Leaders from industry and prominent authors and futurists will join ASU faculty and selected students for an intense exploration of emerging technology and the implications of those breakthroughs for people and environments.
"This is a time for humanists, artists and designers to leave their ivory tower and seek to integrate their knowledge in interdisciplinary teams that design the future,'' said Professor Thanassis Rikakis, director of the ASU School of Arts, Media and Engineering in the Herberger Institute for Design and the Arts and one of the principal organizers of the event.
The three-day conference has attracted such internationally prominent change makers and futurists as author Bruce Sterling (Beyond the Beyond), Sherry Turkle (Alone Together: Why We Expect More from Technology and Less from Each Other), Bruce Mau (Incomplete Manifesto for Growth, Massive Change Network), Neal Stephenson (Snow Crash, The Diamond Age, Reamde) and Stewart Brand (The Whole Earth Discipline).

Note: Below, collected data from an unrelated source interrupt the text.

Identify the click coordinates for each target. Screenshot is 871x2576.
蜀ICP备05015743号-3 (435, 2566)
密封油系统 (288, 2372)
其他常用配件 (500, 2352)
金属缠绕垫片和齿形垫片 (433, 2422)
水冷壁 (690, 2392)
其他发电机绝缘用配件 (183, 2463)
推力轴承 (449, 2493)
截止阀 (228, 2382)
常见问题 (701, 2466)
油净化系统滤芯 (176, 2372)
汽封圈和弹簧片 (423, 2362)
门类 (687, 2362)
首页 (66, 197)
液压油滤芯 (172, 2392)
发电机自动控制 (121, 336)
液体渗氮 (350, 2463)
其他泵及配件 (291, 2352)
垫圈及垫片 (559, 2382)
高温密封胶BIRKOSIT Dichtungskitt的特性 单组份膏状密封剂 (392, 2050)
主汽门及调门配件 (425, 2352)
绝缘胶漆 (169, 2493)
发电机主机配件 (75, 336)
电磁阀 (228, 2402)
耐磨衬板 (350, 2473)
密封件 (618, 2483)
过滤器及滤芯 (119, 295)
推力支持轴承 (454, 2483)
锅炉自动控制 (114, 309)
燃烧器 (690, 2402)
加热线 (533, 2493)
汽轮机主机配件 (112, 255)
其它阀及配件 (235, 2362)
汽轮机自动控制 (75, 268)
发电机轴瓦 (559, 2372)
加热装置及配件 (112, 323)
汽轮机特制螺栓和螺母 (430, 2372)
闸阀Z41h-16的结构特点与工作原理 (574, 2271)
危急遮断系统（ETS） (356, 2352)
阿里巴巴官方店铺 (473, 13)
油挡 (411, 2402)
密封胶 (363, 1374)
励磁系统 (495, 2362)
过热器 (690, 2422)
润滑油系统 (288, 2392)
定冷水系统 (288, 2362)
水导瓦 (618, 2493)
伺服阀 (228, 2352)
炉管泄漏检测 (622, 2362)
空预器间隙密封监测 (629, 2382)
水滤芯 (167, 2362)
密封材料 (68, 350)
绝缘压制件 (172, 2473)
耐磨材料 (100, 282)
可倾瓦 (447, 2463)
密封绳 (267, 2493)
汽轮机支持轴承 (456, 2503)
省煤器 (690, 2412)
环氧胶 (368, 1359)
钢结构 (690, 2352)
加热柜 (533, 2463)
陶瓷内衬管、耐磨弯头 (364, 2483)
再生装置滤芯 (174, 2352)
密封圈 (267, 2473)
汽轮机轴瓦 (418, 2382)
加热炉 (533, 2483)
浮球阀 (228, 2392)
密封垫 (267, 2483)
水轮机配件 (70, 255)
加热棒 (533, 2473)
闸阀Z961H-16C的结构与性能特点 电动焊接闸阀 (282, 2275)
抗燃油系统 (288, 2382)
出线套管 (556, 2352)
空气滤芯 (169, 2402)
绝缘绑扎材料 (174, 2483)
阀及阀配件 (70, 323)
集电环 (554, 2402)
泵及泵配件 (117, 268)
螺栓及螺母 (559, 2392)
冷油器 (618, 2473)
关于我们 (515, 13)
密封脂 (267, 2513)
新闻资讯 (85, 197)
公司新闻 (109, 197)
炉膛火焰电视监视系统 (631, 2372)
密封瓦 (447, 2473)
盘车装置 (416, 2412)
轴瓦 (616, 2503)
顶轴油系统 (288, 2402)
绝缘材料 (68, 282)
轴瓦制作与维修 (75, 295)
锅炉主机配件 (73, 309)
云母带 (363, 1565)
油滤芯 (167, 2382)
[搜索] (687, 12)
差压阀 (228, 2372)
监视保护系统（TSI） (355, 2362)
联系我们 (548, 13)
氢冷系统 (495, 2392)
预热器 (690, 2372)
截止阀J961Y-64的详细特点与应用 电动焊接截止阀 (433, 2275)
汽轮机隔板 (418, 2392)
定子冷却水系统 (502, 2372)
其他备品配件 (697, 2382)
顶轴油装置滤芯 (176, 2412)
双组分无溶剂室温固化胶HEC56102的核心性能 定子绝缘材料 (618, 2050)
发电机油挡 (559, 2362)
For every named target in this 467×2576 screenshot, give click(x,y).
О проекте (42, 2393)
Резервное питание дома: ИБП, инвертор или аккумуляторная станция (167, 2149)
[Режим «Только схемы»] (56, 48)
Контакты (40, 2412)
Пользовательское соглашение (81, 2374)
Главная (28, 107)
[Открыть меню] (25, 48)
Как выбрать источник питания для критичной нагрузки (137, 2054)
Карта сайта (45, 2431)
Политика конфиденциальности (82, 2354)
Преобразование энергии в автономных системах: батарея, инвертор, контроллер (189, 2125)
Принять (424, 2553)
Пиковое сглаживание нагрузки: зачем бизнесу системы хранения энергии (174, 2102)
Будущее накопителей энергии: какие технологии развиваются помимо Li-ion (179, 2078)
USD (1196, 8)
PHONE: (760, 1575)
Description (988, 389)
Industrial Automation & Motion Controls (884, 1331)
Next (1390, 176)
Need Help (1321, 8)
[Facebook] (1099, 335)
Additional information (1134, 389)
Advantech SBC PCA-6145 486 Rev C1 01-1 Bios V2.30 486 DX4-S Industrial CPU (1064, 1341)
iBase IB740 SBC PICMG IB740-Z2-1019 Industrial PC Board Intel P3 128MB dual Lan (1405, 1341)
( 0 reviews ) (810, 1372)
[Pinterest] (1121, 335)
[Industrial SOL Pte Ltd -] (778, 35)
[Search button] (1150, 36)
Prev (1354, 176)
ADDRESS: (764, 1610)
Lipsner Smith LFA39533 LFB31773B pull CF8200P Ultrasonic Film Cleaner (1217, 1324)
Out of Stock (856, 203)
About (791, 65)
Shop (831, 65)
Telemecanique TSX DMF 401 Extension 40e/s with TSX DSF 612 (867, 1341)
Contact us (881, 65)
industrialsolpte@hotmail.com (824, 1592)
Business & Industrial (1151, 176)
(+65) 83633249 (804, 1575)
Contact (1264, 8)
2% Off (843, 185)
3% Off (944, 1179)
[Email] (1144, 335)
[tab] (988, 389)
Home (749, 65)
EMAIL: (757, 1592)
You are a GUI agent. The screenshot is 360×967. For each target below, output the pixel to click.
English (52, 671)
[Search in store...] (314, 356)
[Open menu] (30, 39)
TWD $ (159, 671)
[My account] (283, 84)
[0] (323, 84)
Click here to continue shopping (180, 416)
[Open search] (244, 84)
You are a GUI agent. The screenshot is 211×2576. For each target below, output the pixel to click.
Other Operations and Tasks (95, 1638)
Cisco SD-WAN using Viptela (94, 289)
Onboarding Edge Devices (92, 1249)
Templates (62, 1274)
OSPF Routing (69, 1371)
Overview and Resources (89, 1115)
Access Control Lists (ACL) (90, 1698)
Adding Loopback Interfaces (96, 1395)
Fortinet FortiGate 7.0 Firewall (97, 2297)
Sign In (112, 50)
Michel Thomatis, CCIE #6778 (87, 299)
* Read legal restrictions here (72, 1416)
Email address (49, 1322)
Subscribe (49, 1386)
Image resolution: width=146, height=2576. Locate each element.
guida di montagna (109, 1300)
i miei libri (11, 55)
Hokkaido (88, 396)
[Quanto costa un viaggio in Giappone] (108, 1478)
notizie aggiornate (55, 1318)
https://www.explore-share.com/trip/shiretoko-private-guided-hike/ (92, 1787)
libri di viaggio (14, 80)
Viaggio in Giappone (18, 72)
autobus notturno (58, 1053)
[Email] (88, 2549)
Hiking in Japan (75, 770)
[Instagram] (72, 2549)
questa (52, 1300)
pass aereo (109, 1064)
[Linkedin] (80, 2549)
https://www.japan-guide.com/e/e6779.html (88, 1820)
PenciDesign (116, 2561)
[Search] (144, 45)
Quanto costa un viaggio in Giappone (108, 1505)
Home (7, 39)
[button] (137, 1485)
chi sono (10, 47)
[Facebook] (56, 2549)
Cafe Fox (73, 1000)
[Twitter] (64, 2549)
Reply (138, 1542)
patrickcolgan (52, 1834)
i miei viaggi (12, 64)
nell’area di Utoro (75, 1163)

"I'm amazed at the nerve we seem to have hit with Emerge. We have people flying in from all over the world and the country - on their own nickel - just to be part of it,'' said Joel Garreau, a key conference organizer and Lincoln Professor of Law, Culture and Values at the Sandra Day O'Connor College of Law. "We have a Nobel Prize winner who's happy to be a participant in a workshop - not even its leader. And there he'll be right next to extraordinarily talented students, faculty, and people from the community," Garreau said.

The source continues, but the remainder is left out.